- Passage to read:
The best light source for your microscope is going to largely depend on two primary factors: the microscope you’re using and the reason you’re using it. To fully understand why a particular light source is best, you need to understand the way that each light source works. Knowing how other scientists use each source in their microscopy applications can also be critical.
The four most common microscope light sources include Arc Lamps, LEDs, Incandescent (Tungsten) Lamps, and Halogen Lamps.
Arc Lamps produce an electric arc (also called a voltaic arc) between two electrodes. They’re used in fluorescence microscopes, usually relying on either mercury or xenon ions to produce a high-intensity white light, similar to lightning. Many things can cause these plasma-based light sources to become unstable, causing the light itself to flutter or flare. However, if you handle them properly and use a reliable power source, arc lamps are more than capable of producing the results you’re looking for. When you use an Arc Lamp, keep in mind that its quality will visibly deteriorate over time and that it can be influenced by unstable power sources and nearby electric fields, among other things.
As we mentioned before, Arc Lamps are used in fluorescence microscopes. Fluorescence microscopes are used to study both organic and inorganic materials, especially if those materials are so complex that they can’t be thoroughly studied under a conventional, transmitted-light microscope. You’ll typically find fluorescence microscopes in scientific laboratories, so if you work in a setting where fluorescence microscopy is applicable, an Arc Lamp light source might be the right choice for you.

- Provided data:
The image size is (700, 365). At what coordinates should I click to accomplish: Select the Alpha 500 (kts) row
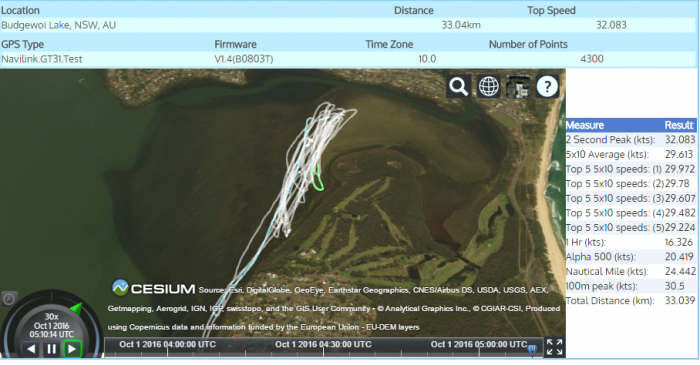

- Explore the material:
[a] Transcribe the passage on microscope light sources from "The four most" to "among other things.".
[b] Write the next part of the piece on microscope light sources, picking up after its last sentence.

- Activity answers:
[a]
The four most common microscope light sources include Arc Lamps, LEDs, Incandescent (Tungsten) Lamps, and Halogen Lamps.
Arc Lamps produce an electric arc (also called a voltaic arc) between two electrodes. They’re used in fluorescence microscopes, usually relying on either mercury or xenon ions to produce a high-intensity white light, similar to lightning. Many things can cause these plasma-based light sources to become unstable, causing the light itself to flutter or flare. However, if you handle them properly and use a reliable power source, arc lamps are more than capable of producing the results you’re looking for. When you use an Arc Lamp, keep in mind that its quality will visibly deteriorate over time and that it can be influenced by unstable power sources and nearby electric fields, among other things.

[b]
Light-emitting diodes (LEDs) are another commonly used light source in fluorescence microscopes, particularly in widefield fluorescence microscopy applications. LEDs require little power to operate, known for their ability to turn energy into light without generating much heat.; in fact, the wavelength of light that these bulbs emit is so narrow that it can run for days at a time without producing anything hot enough to burn the microscope user. Additionally, LED bulbs have long lives, lasting more than 40,000 hours! Does it all seem too good to be true? Unfortunately, nothing is perfect and there are some potential pitfalls to using LEDs for fluorescence microscopy. First, even though the bulbs are long-lasting, they’re often built into the microscope in such a way that they’re a little inconvenient to replace. Second, the color of the emitted light can sometimes interfere with the appearance of certain samples.
If you understand this or, even better, know how to mitigate these risks, and if you’re looking for a light source that saves both power and energy, a LED bulb might be for you, even if you have no interest in fluorescence microscopy. After all, nearly all microscopes function well with a LED light source, including compound microscopes, stereo microscopes, and digital microscopes! LEDs are versatile in their applications, so it’s definitely worth exploring no matter what microscope you have or how you plan to use it.
Incandescent (Tungsten) Lamp
Incandescent Lamps are also called tungsten lamps because their wire filaments are made from tungsten metal. Incandescent microscope bulbs are similar to household bulbs in that they’re made of glass, a chemically inactive gas, and a conducting wire that turns a DC current into light. Tungsten bulbs provide a reliable source of illumination, which is one of the main reasons why incandescent lamps are the most common light source found in microscopes. Another reason is that they are relatively inexpensive and easy to find, available in a variety of shapes and sizes.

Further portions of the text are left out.